Over many years as a professor at a Christian college, I had students regularly tell me of their struggles to know God. They are so fraught with an urgency to seem grown up without really wanting just yet to actually grow up, that they tend to leave looking for God by the wayside as they try to find themselves. This is quite natural for that age, but they almost universally and wistfully wish they could balance school, work, friends, and faith better than they do. In nearly every situation, my best counsel to them was to become more familiar with who God is, and to study his attributes, his Word, his actions throughout the generations, his dying and undying love for them, and his unchangeable nature. For my students, so focused on mission, I point them toward God because they need a better-developed sense of co-mission as they train (this, too is practice) for a lifelong vocation.
What does that have to do with the family table? The table, with its rich undertones of grace, acceptance, sustenance and togetherness is where parents can use, no matter how brief, the stories of the day just ending to teach their children about God. Mary wasn’t much older than a child when Gabriel announced God’s favor upon her. In her song of response, Mary demonstrates a deep knowledge of and trust in God, exclaiming, “His mercy extends to those who fear him, from generation to generation. He has performed mighty deeds with his arm; he has scattered those who are proud in their inmost thoughts. He has brought down rulers from their thrones but has lifted up the humble. He has filled the hungry with good things but has sent the rich away empty. He has helped his servant Israel, remembering to be merciful to Abraham and his descendants forever, even as he said to our fathers.” (Luke 1:50-55)

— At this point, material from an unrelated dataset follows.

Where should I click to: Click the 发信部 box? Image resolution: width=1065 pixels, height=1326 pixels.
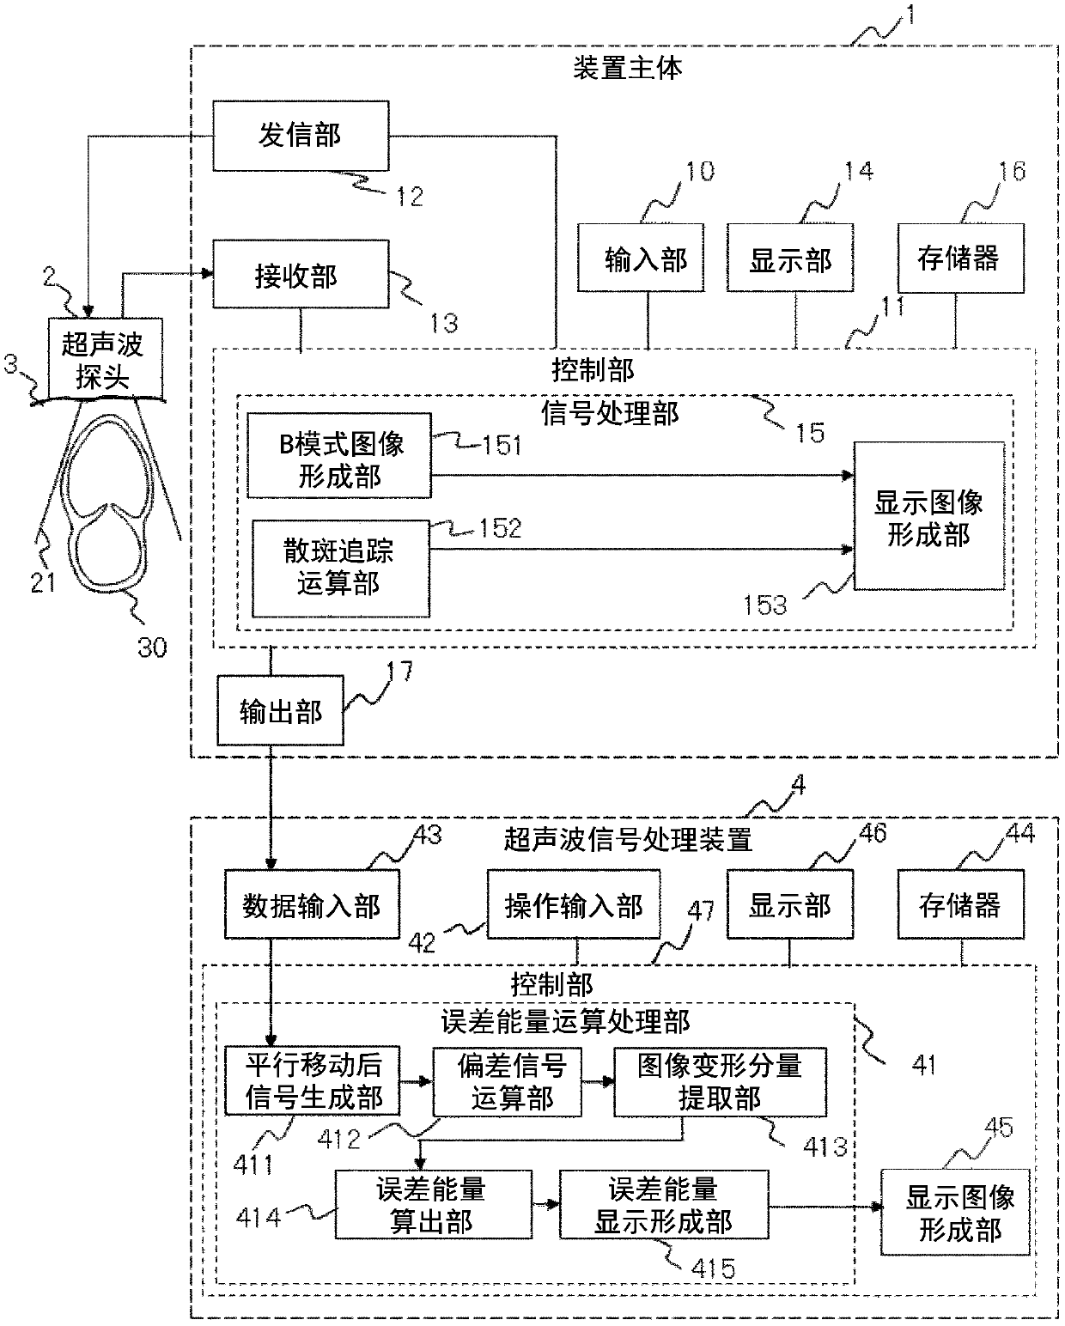[x=301, y=136]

Mary knows, fears, and reveres her God. It is nearly impossible to revere or fear a God you do not know well. When our knowledge and understanding of God is unformed, we are vulnerable to the human tendency to revere and fear the wrong things. When we revere money, we find ourselves fearing a fickle economy. If we revere health and youth, then illness, aging, even dying frighten us. Our reverence for providing for our own safety and security is born out of a fear of tragedy or calamity. But, at the table, we learn about a God who says throughout history, “Trust me, let peace rule in your heart. I care for you. I give you bread not stones. I love you so much and so completely that I died for you. I am here for you, present among you, and I will never leave you.”
The table truly does provide a powerful opportunity for testimony to our children. In our families, sharing our lives, our family history, our joys and our tears around the table, we also share in the love and knowledge of God. Our children not only learn the stories of our faith, they learn the stories of the family’s encounters with God through its history. We model for children what it means to trust God, to love him with a sincere and devoted heart out of fear and reverence for his holiness, his incarnation, his substitutionary death, and his promise to return. “Food is a direct route to the intimacies of life.” This is food for hungry souls.
Think about planning some family meals this week-for everyone’s sake!
~Julie A.P. Walton, Ph.D.
 Weinstein, The Surprising Power of Family Meals, p. 69.